Illinois House Joint Resolution 19 calls for an Article V 
Convention of States
to limit the scope, jurisdiction, and spending of the federal government

Congress Shuts Down GMO Labeling
In an egregious display of federal overreach, the United States Congress has nullified a landmark Vermont regulation requiring clear labels for food made with genetically modified organisms (GMOs). The law, which took effect on July 1, 2016, benefitted not only residents of Vermont, but all Americans, as food manufacturers deemed it more cost-effective to provide the labeling nationwide rather than create unique packaging for a single locality.
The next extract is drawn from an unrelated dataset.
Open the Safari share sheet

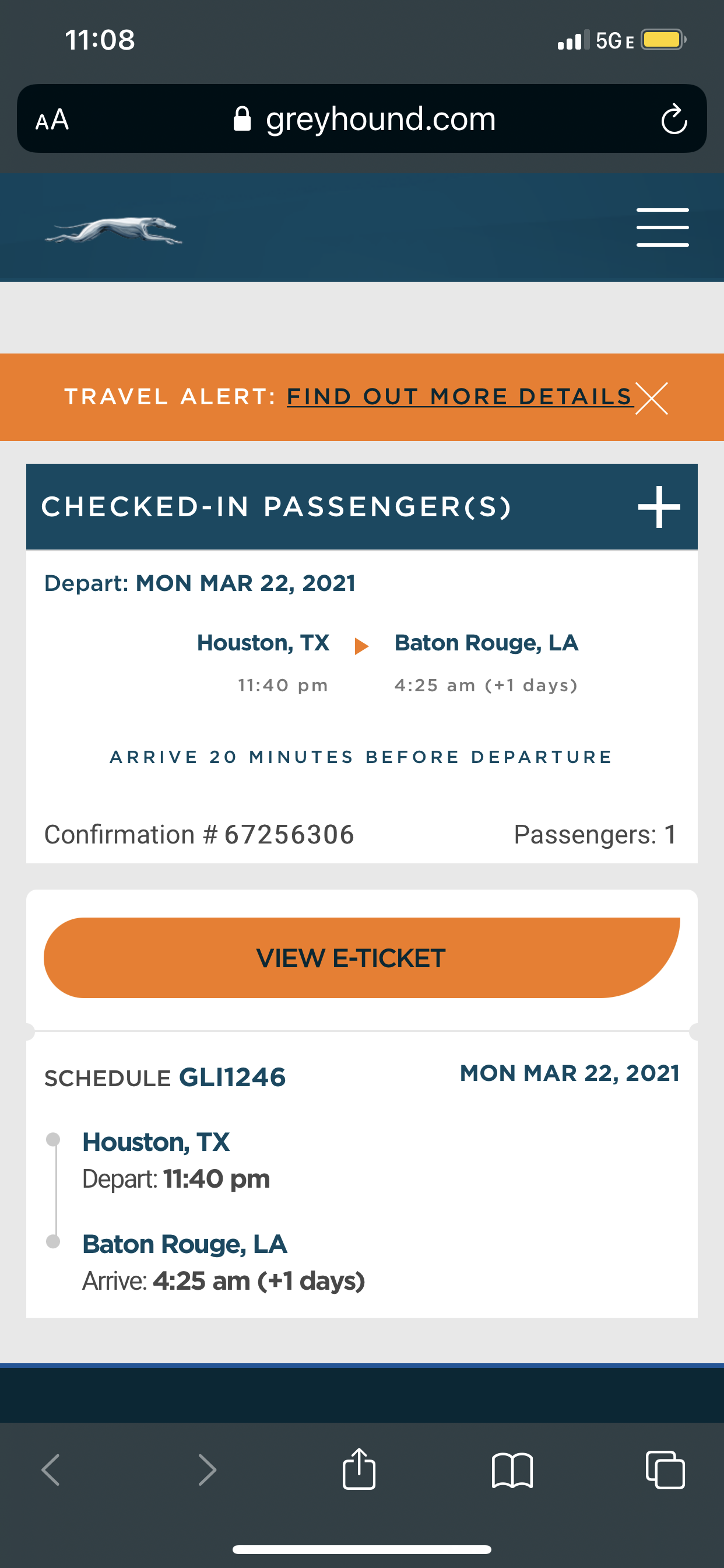[359, 1469]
Under the guise of creating a uniform labeling requirement that is applicable throughout the nation, Congress has stepped in and nullified Vermont's law and substituted it with a misleading, toothless counterfeit. Unlike the Vermont law, which required clear labeling in plain English, the federal statute allows food manufacturers to instead provide a toll-free phone number or QR code, and omit GMO information on the label itself altogether. Certain classes of GMOs, such as foods produced by gene editing, are exempt. And worse, compliance is voluntary. Dubbed by critics as the DARK Act (Denying Americans the Right to Know), the law "immediately prohibit[s] states or other entities from mandating labels of food or seed that is genetically engineered." This means that even if your entire state legislature and governor wanted the food in your state to have clear, commonsense labeling for GMOs, it would be a federal crime to enact and enforce them.






This is precisely the kind of federal overreach that can be addressed at an Article V convention to limit the power & jurisdiction of the federal government and impose spending controls & term limits upon its officials. 

There is no question that Vermont was overpowered by the financial resources and lobbying influence of the food industry, which wants desperately to avoid common sense labeling.